Provided data:
┌──

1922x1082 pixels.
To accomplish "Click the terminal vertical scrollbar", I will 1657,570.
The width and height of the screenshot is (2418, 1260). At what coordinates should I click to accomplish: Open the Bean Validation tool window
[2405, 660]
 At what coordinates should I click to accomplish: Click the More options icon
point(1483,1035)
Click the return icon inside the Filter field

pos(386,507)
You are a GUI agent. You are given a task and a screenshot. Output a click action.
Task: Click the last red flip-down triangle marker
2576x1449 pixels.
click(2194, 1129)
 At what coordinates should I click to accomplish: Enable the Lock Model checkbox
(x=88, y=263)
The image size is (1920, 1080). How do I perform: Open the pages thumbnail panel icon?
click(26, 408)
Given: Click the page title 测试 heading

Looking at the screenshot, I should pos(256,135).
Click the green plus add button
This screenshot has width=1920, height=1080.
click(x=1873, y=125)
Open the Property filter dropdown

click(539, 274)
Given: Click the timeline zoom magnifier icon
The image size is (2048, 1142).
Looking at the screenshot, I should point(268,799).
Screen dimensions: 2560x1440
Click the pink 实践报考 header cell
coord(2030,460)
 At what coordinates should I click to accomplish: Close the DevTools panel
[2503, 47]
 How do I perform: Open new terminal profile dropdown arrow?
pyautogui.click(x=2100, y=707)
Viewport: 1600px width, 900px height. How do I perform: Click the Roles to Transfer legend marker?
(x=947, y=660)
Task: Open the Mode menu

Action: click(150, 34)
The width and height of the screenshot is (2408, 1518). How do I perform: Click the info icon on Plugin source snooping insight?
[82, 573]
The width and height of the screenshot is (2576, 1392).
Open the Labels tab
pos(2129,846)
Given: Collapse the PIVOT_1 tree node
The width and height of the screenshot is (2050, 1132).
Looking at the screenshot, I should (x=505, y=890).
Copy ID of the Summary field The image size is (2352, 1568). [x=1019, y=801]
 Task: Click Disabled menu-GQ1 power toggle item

└──

Task brief: Please copy exactly, and only, the lines running from the one containing "The width and height of the screenshot is (2576, 1392)." through the end of the listing.

Answer to this task:
The width and height of the screenshot is (2576, 1392).
Open the Labels tab
pos(2129,846)
Given: Collapse the PIVOT_1 tree node
The width and height of the screenshot is (2050, 1132).
Looking at the screenshot, I should (x=505, y=890).
Copy ID of the Summary field The image size is (2352, 1568). [x=1019, y=801]
 Task: Click Disabled menu-GQ1 power toggle item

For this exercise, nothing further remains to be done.